◆ Problem statement: Before anything else, copy every record below exactly as it stands.

◆ Data supplied:
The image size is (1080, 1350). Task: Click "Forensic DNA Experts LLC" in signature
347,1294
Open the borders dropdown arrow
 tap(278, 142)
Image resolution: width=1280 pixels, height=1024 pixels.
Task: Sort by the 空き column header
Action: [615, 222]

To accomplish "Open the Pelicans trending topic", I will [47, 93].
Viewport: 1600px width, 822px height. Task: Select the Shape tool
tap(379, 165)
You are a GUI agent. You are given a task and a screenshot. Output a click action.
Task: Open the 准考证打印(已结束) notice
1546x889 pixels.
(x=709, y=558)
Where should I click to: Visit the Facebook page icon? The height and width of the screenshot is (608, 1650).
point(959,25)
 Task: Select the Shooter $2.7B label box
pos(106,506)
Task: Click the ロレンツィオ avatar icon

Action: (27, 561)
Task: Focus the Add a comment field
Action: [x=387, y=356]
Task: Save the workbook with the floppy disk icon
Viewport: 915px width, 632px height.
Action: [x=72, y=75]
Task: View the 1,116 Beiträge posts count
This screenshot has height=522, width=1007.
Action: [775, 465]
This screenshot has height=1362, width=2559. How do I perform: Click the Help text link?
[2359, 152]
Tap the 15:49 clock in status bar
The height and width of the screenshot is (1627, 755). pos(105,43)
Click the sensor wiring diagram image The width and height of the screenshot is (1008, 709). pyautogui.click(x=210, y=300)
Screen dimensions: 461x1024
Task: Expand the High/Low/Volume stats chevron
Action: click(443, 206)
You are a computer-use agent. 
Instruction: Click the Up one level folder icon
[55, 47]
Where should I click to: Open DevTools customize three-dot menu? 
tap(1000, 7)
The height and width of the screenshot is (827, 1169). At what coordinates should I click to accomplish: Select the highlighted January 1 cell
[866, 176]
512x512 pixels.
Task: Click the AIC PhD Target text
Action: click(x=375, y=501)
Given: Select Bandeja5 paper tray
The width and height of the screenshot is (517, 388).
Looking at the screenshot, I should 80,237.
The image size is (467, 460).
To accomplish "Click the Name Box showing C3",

◆ Exercise result:
The image size is (1080, 1350). Task: Click "Forensic DNA Experts LLC" in signature
347,1294
Open the borders dropdown arrow
 tap(278, 142)
Image resolution: width=1280 pixels, height=1024 pixels.
Task: Sort by the 空き column header
Action: [615, 222]

To accomplish "Open the Pelicans trending topic", I will [47, 93].
Viewport: 1600px width, 822px height. Task: Select the Shape tool
tap(379, 165)
You are a GUI agent. You are given a task and a screenshot. Output a click action.
Task: Open the 准考证打印(已结束) notice
1546x889 pixels.
(x=709, y=558)
Where should I click to: Visit the Facebook page icon? The height and width of the screenshot is (608, 1650).
point(959,25)
 Task: Select the Shooter $2.7B label box
pos(106,506)
Task: Click the ロレンツィオ avatar icon

Action: (27, 561)
Task: Focus the Add a comment field
Action: [x=387, y=356]
Task: Save the workbook with the floppy disk icon
Viewport: 915px width, 632px height.
Action: [x=72, y=75]
Task: View the 1,116 Beiträge posts count
This screenshot has height=522, width=1007.
Action: [775, 465]
This screenshot has height=1362, width=2559. How do I perform: Click the Help text link?
[2359, 152]
Tap the 15:49 clock in status bar
The height and width of the screenshot is (1627, 755). pos(105,43)
Click the sensor wiring diagram image The width and height of the screenshot is (1008, 709). pyautogui.click(x=210, y=300)
Screen dimensions: 461x1024
Task: Expand the High/Low/Volume stats chevron
Action: click(443, 206)
You are a computer-use agent. 
Instruction: Click the Up one level folder icon
[55, 47]
Where should I click to: Open DevTools customize three-dot menu? 
tap(1000, 7)
The height and width of the screenshot is (827, 1169). At what coordinates should I click to accomplish: Select the highlighted January 1 cell
[866, 176]
512x512 pixels.
Task: Click the AIC PhD Target text
Action: click(x=375, y=501)
Given: Select Bandeja5 paper tray
The width and height of the screenshot is (517, 388).
Looking at the screenshot, I should 80,237.
The image size is (467, 460).
To accomplish "Click the Name Box showing C3",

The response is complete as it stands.